■ **SOURCE EXCERPT**:

Ključne besede: koeficient alfa, notranja skladnost, zanesljivost

Introduction

Coefficient alpha, usually known as Cronbach alpha, on account of Cronbach’s seminal article in 1951, is probably the most widely used reliability coefficient. The Split-half and Kuder-Richardson KR-20 (1937) approaches are usually mentioned as predecessor methods, while somewhat less credit is given by the literature to the Guttman (1945) series of lower bounds for reliability λ₁...λ₆, which formed the basis for most of the later estimates of reliability. Of those six, the third was λ_3, the most prominent estimate, known as coefficient alpha or just α, as Cronbach (1951) later named it. Coefficient alpha is an estimate of reliability, or more precisely, an estimate of internal consistency, but perhaps it is best explained as an index of internal consistency of the scale. Consistency here means inter-relatedness among the items of the test (Cortina, 1993) or in other words, whether the items are consistent between themselves to a sufficient degree for them to be combined with one another.

Coefficient alpha is grounded in classic test theory (Nunnaly & Bernstein, 1994), which assumes that the observed score is composed of the true score and the measurement error (Y = T + E). Consequently, reliability may be defined as the ratio of true score variance and observed score variance. If we square the correlation between the observed scores and the true scores, we get the coefficient alpha.

■ **DATA**:
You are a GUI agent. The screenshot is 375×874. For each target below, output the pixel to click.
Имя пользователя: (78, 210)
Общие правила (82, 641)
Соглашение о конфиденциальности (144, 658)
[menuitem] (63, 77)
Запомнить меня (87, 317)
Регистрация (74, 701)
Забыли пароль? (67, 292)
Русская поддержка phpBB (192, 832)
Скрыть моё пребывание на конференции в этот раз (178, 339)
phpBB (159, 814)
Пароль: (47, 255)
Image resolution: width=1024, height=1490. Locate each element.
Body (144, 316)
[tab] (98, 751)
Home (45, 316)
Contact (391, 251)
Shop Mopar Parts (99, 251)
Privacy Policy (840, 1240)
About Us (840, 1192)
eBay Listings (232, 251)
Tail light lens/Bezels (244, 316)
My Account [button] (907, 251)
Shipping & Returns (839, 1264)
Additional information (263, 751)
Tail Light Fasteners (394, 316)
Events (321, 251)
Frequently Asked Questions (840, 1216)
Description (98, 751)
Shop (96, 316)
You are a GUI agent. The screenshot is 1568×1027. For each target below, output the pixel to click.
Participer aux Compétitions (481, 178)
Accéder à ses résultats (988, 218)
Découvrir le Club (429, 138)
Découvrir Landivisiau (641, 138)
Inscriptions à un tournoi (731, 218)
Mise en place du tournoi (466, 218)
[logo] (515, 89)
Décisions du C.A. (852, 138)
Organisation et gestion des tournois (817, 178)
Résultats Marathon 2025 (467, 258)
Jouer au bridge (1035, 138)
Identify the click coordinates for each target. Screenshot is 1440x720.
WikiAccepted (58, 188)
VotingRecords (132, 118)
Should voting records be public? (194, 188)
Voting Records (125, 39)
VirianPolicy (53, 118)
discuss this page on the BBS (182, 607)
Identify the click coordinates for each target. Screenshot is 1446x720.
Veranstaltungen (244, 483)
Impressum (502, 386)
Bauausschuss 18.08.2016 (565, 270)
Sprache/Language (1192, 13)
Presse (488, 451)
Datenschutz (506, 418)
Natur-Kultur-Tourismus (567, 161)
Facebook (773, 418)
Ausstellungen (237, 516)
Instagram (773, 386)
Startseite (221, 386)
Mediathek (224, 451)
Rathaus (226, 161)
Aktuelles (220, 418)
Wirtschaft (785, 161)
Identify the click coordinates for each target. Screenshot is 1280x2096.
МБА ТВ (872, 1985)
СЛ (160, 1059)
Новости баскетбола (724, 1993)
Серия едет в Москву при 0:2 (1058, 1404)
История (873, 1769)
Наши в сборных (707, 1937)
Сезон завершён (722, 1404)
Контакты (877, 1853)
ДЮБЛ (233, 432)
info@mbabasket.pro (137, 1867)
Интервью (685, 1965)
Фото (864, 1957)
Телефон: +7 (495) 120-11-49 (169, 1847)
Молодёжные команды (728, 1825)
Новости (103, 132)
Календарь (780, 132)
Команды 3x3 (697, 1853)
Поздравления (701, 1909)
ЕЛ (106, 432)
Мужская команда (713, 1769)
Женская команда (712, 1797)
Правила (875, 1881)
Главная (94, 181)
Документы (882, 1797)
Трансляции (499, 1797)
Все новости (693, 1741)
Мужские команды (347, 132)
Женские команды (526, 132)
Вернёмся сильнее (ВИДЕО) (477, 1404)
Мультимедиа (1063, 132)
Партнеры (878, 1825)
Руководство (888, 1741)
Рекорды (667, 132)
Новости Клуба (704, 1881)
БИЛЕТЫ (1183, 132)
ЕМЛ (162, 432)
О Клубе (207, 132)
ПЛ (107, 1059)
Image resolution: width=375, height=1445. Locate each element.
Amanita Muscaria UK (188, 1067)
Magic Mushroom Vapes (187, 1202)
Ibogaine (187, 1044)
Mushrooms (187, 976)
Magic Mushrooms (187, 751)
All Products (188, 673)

■ **EXERCISE**: Extend the coefficient alpha excerpt past its final sentence. The rows have no connection to the coefficient alpha excerpt.

■ **ANSWER TO THE PROBLEM**:
Following the theory, it is also assumed that the measurement error is minimized in reliable tests, and the correlation between error and true score is low. A further assumption is that the mean of the error component should be zero, which means that the error scores are random and not correlated among themselves. If that assumption is not met, the coefficient alpha may be over-estimated.

Streiner and Norman (1995) defined reliability as the degree to which

“measurement of individuals on different occasions, or by different observers or by similar or parallel tests, produce the same or similar results” (p. 6). That can add the third source of error, the one associated with the homogeneity of the items of the scale (Streiner, 2003). Tests are said to be homogeneous if they contain items that measure a single trait (Cohen, Swerdlik & Phillips, 1996).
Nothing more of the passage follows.